Just as we leave home with our buckets and spades, FindLaw UK launches. Originally an independent site where you could … well … find (US) law, FindLaw has been part of the Thomson Reuters empire for some years now and the UK site, like it’s US cousin, is “primarily a collection of free legal resources for consumers”; in other words it’s a site designed to drive consumers into the arms of lawyers.
It includes many helpful articles with free legal information; a question-and-answer community forum; news feeds provided by Reuters; and tools to help consumers find a solicitor to assist them with their legal issue via FindLaw UK’s Contact Law service. FindLaw UK also reaches out to the legal professional audience, with a Solicitor Marketing area discussing tools and strategies for solicitors to enhance their online presence.
With over 5000 pages of content already in place, FindLaw UK is ready for its new audience. Legal consumers in the UK are seeking more extensive and reliable legal information from the Internet, beyond that available from an array of existing sites that contain largely leaflet information.
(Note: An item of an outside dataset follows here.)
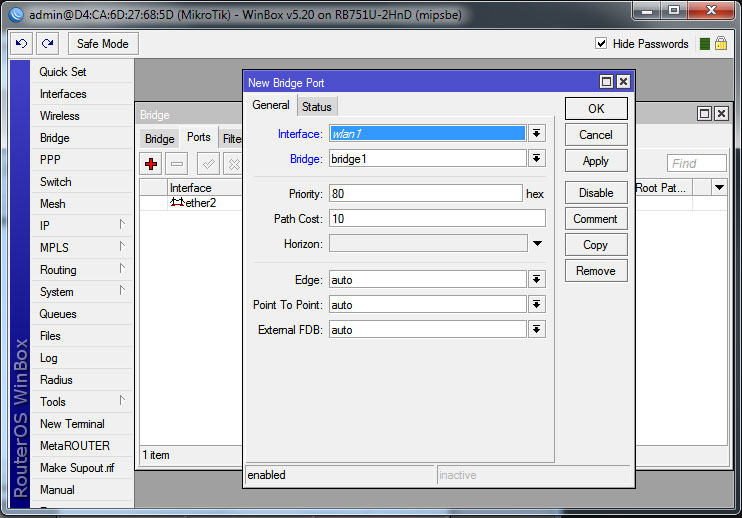Open the Bridge dropdown showing bridge1

click(x=537, y=158)
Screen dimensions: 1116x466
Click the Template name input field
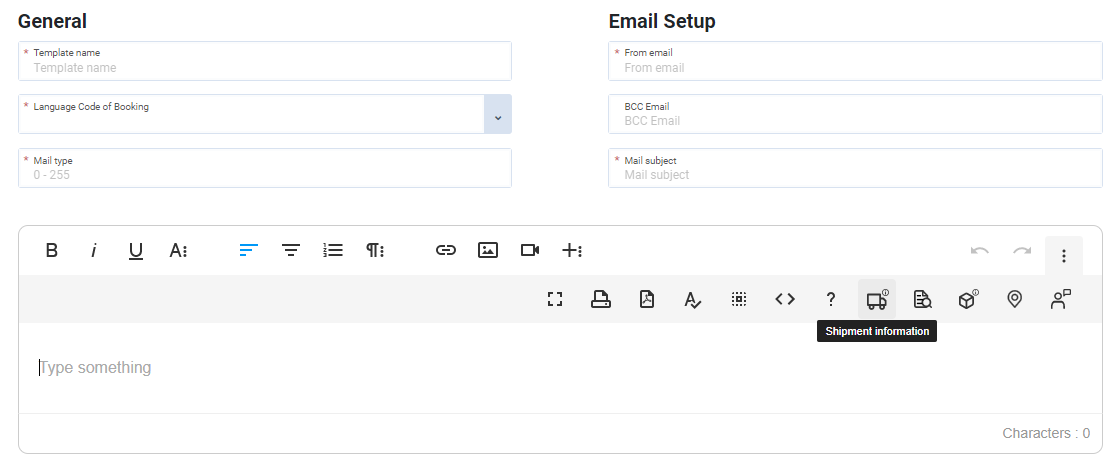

The site will fill what consumers perceive to be a void in quality, free, UK-focused legal content.
The content developed for FindLaw UK focuses on the legal topic areas most sought after by UK legal consumers, including employment, personal finance, and community issues. The site’s content is arranged around life events like getting married or buying property, rather than strictly by legal practice area, to help consumers narrow their search more quickly. And of course, as with FindLaw.com, FindLaw.co.uk will be a living online destination that continues to grow over time.
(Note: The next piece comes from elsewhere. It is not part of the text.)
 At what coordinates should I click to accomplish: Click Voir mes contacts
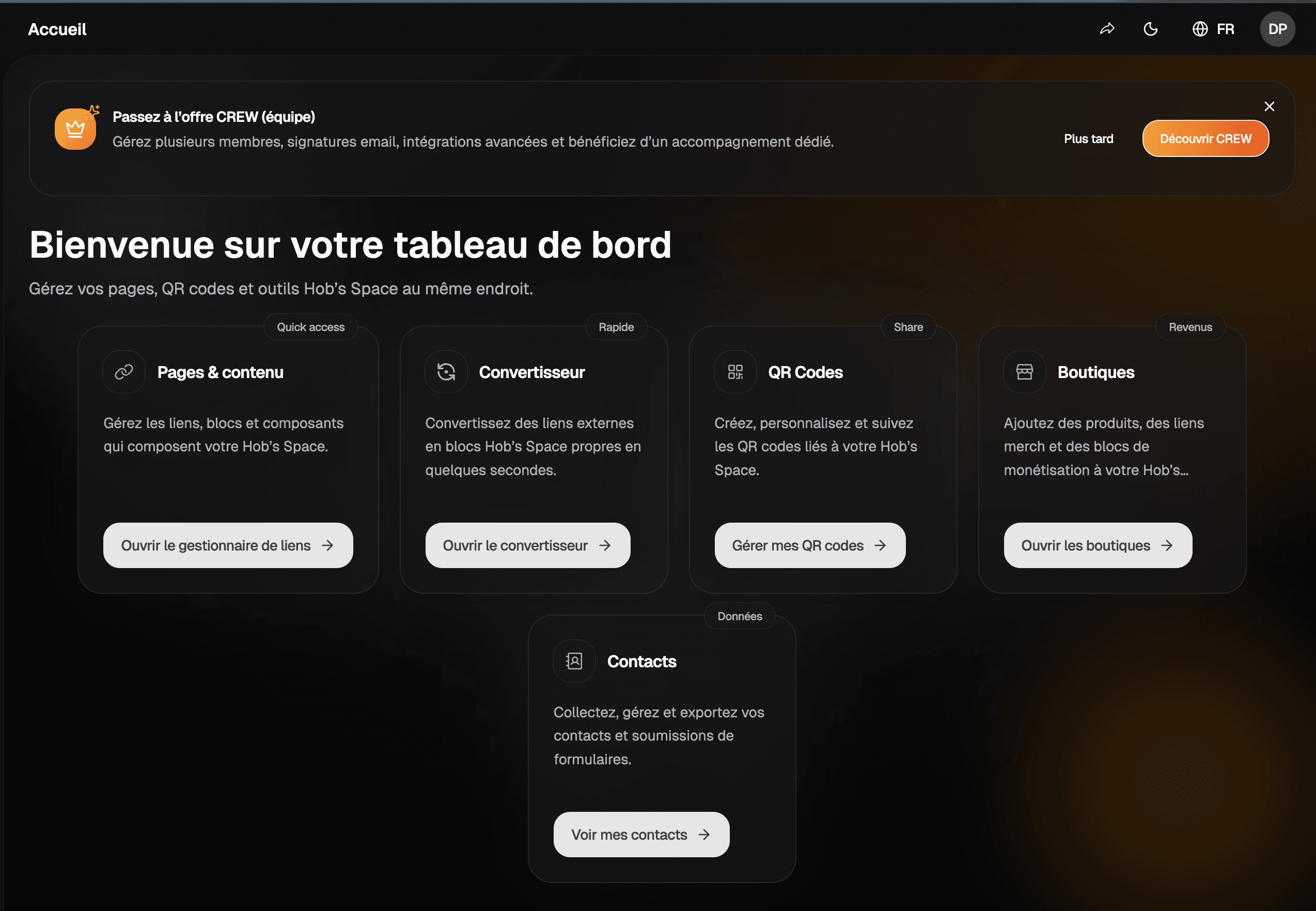click(641, 834)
FindLaw UK expands upon the work of FindLaw’s Solicitor blog, which has been keeping consumers informed on relevant UK law for more than a year and a half now. With the new site we look forward to expanding our UK audience to reach the many consumers seeking legal information, or a quality solicitor.
On the plus side it has been professionally put together for FindLaw by Robert Clarkson and his team. The blog is well written, the articles are sensibly selected from (in the main) public sources and the the FindLaw team provides competent answers to forum questions rather than leaving the blind to lead the blind.
But it’s uninspiring and unoriginal and will add little to human web-happiness. Let’s be honest this site exists to churn out “good” content which will be well regarded by Google, attracting punters who won’t find answers on the site but many of whom will ultimately use the Contact Law (or other) service on the site thus earning FindLaw commissions.
At least there are no embarrassing splogs yet.